The French Open has a history of treating the world's number one players badly. In my lifetime only Borg and Lendl have fared well from the top spot. This year, Roger Federer, perhaps the best male tennis player in the game's history, will again attempt to conquer the surface that is so uncompromising to tennis's best all court players by defeating his young nemesis, Rafael Nadal, the two-time defending French Open champion and undoubtedly the world's best clay court player.
The slow red clay of Roland Garros ultimately rewards strength, endurance, and mental fortitude over shot-making, strategy, and hand-speed. Nadal seems to be genetically designed to win on red clay. He is Spanish, which means he grew up playing it, but so did the Swiss Federer.
In Europe, red clay is the court for the common man. But the world of professional international tennis exists, for 10 months of the year, on various types of hard surface, an American invention. And Federer, the world's number one, thrives on the quickness of hard courts, on the trueness of the bounce they produce, on the sticky grip that enables a player to stop on a dime. He is able, in some matches, to play nearly perfect tennis. Not a shot or a decision or a reaction out of place for two sets running so that his opponents never even enter into the equation until they shake his hand at the net.

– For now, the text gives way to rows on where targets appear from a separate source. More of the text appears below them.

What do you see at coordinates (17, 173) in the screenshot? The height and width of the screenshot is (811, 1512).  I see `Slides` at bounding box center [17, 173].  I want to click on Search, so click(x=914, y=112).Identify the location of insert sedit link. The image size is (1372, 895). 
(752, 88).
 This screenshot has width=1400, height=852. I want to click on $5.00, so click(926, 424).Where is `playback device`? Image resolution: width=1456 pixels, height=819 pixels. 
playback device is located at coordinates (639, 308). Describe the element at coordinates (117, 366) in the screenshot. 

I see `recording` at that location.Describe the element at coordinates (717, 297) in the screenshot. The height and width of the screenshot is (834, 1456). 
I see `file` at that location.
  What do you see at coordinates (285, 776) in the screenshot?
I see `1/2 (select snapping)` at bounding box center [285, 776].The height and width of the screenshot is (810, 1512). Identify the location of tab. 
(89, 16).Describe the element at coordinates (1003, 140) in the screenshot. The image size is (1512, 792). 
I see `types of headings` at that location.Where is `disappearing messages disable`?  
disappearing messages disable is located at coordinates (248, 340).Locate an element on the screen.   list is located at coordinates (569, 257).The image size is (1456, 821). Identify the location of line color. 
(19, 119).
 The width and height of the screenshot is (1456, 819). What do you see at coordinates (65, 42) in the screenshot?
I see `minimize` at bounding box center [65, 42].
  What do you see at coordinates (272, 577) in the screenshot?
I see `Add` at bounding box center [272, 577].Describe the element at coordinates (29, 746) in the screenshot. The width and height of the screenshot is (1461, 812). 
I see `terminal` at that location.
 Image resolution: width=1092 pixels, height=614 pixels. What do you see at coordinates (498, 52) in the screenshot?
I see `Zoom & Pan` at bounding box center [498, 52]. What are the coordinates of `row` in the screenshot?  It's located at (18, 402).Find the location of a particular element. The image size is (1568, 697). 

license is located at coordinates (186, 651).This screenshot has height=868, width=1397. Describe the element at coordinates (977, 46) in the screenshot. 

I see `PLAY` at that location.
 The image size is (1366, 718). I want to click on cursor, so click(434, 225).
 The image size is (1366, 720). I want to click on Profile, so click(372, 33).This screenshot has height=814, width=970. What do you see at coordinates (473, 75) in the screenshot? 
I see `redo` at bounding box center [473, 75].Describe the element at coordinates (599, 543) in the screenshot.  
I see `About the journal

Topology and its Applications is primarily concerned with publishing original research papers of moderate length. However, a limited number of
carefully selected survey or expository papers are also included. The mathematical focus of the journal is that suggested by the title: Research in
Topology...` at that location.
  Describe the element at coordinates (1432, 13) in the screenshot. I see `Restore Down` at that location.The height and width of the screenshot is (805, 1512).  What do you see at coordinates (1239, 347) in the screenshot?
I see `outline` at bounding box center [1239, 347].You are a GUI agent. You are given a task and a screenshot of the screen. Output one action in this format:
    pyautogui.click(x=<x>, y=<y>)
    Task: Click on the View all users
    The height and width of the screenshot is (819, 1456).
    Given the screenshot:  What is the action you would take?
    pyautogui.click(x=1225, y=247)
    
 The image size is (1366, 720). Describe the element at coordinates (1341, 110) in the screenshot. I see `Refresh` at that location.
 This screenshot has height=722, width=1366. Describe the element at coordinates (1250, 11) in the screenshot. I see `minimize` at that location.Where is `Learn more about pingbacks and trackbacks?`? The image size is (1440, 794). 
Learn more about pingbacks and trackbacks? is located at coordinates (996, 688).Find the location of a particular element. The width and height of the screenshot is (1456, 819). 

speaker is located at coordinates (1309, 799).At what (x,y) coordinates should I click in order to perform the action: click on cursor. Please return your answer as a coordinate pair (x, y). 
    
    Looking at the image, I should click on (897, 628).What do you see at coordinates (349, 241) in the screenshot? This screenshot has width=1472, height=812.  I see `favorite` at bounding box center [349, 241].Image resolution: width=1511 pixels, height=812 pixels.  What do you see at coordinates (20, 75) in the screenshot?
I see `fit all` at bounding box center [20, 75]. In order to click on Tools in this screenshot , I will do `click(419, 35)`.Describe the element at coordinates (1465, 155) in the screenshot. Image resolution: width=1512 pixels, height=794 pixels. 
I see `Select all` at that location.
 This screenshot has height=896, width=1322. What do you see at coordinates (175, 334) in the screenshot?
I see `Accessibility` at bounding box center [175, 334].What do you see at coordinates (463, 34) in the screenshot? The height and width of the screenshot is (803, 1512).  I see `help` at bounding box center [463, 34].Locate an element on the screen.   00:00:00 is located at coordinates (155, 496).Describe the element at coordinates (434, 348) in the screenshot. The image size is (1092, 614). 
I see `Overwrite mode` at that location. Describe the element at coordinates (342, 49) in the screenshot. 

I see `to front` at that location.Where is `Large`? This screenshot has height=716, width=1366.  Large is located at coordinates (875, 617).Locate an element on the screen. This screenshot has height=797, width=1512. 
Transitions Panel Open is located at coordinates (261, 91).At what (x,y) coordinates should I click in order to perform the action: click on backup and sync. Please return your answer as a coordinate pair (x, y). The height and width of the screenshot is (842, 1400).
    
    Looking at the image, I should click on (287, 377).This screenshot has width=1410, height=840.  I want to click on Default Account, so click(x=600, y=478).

Rafael Nadal, conversely, loves red clay because he is an imposing physical specimen, the fastest player on two feet, and because his mental game is that of a stubborn teenager. He will literally run through fences to keep the ball in play, and he somehow manages a trick other players who have mastered the teenage mindset (like Lleyton Hewitt for instance) cannot: he stays positive no matter how poorly he is playing. The result is that Rafael Nadal plays each point the same way, as if it will never end until his opponent misses. On red clay, over the course of five sets, the mental and physical effort required to beat a player like Nadal is nearly unsupportable. Witness his record 81-match win streak on clay that ended with a loss last Sunday in Hamburg to the aforementioned Roger Federer.
Tennis is an individual sport. One against another. And as such the game is equal parts physical prowess, technique, and philosophy. Players who have a firm grasp of two of those components can make the top 20 of the world. To be the best, you must have all three. Only Roger Federer and Rafael Nadal, in today's game, possess all three.
The fact that Federer and Nadal are yin and yang in their philosophical approaches to the game makes their head to head match-up in this year's French Open the most interesting the game of tennis has seen since McEnroe and Lendl battled one another between 1983 and 1985.
A Grand Slam, and in particular the French Open and Wimbledon, can make or break a great player's career. Borg quit after losing to McEnroe at Wimbledon twice in a row. He had won the tournament five times and could not bear to lose there. McEnroe quit at the top of his game after losing at the French to Lendl, realizing he would never win there. Lendl quit after failing to win Wimbledon, having spent the last five years of his career desperately trying to re-design his game for grass.
Roger Federer has done everything in tennis except win the Grand Slam. I believe that if he doesn't accomplish the Slam in the next two years that he will quit. Only Rafael Nadal and the French Open stand in his way.